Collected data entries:
⁂
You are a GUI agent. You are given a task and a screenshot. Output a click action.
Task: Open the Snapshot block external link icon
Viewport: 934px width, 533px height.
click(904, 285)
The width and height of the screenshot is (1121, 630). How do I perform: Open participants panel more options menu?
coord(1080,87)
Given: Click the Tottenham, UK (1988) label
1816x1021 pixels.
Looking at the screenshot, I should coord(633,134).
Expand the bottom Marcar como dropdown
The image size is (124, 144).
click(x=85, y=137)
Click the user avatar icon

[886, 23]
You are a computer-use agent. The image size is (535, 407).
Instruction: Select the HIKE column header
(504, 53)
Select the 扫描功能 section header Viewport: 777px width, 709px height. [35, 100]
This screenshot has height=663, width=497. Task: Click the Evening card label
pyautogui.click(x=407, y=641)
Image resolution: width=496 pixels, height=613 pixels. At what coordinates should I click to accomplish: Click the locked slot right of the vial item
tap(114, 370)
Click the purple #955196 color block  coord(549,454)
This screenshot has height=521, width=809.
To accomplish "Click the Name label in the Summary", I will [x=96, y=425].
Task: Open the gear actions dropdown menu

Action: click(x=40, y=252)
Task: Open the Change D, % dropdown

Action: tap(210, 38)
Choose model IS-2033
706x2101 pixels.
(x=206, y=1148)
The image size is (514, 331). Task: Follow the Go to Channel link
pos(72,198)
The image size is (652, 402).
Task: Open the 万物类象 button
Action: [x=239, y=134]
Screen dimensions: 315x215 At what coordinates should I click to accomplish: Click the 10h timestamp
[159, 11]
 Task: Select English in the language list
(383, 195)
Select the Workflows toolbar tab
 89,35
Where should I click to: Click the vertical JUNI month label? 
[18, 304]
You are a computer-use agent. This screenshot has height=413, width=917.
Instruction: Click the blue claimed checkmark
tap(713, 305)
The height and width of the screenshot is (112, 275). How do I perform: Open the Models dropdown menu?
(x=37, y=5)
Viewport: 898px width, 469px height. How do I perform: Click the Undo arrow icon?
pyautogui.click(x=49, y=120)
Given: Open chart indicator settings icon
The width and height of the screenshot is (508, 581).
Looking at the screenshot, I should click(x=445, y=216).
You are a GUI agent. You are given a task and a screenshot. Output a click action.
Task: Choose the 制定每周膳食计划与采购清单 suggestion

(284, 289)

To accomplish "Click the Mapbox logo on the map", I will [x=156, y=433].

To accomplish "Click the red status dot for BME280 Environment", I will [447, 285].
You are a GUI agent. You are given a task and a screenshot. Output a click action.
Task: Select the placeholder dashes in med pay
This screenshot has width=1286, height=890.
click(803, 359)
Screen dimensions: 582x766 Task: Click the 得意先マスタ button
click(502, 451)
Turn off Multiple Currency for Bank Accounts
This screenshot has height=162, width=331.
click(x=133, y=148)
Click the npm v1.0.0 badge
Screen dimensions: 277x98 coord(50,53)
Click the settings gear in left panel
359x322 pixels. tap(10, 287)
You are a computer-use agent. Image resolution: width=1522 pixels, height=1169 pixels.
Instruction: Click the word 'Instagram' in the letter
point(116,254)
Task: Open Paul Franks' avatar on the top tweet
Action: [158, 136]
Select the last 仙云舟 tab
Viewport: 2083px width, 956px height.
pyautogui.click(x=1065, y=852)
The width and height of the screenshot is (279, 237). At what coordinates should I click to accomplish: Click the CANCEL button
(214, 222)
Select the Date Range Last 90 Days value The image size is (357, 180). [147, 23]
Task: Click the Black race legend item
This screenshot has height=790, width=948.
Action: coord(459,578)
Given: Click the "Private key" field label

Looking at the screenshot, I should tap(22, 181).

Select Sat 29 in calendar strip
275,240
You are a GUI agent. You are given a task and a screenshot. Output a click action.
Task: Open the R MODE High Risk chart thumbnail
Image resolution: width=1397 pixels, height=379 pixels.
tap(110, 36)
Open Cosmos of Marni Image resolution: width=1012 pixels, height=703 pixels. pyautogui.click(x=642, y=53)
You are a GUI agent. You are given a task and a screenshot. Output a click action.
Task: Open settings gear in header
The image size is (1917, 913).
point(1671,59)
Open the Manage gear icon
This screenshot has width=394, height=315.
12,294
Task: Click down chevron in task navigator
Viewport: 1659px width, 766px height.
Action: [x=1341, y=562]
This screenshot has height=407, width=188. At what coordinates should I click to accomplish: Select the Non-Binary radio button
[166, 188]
⁂
* **What you have to do**
This exercise calls for the lines from the one holding "Select the last 仙云舟 tab" through the end of the entries, transcribed exactly and with nothing more.

* **Exercise response**
Select the last 仙云舟 tab
Viewport: 2083px width, 956px height.
pyautogui.click(x=1065, y=852)
The width and height of the screenshot is (279, 237). At what coordinates should I click to accomplish: Click the CANCEL button
(214, 222)
Select the Date Range Last 90 Days value The image size is (357, 180). [147, 23]
Task: Click the Black race legend item
This screenshot has height=790, width=948.
Action: coord(459,578)
Given: Click the "Private key" field label

Looking at the screenshot, I should tap(22, 181).

Select Sat 29 in calendar strip
275,240
You are a GUI agent. You are given a task and a screenshot. Output a click action.
Task: Open the R MODE High Risk chart thumbnail
Image resolution: width=1397 pixels, height=379 pixels.
tap(110, 36)
Open Cosmos of Marni Image resolution: width=1012 pixels, height=703 pixels. pyautogui.click(x=642, y=53)
You are a GUI agent. You are given a task and a screenshot. Output a click action.
Task: Open settings gear in header
The image size is (1917, 913).
point(1671,59)
Open the Manage gear icon
This screenshot has width=394, height=315.
12,294
Task: Click down chevron in task navigator
Viewport: 1659px width, 766px height.
Action: [x=1341, y=562]
This screenshot has height=407, width=188. At what coordinates should I click to accomplish: Select the Non-Binary radio button
[166, 188]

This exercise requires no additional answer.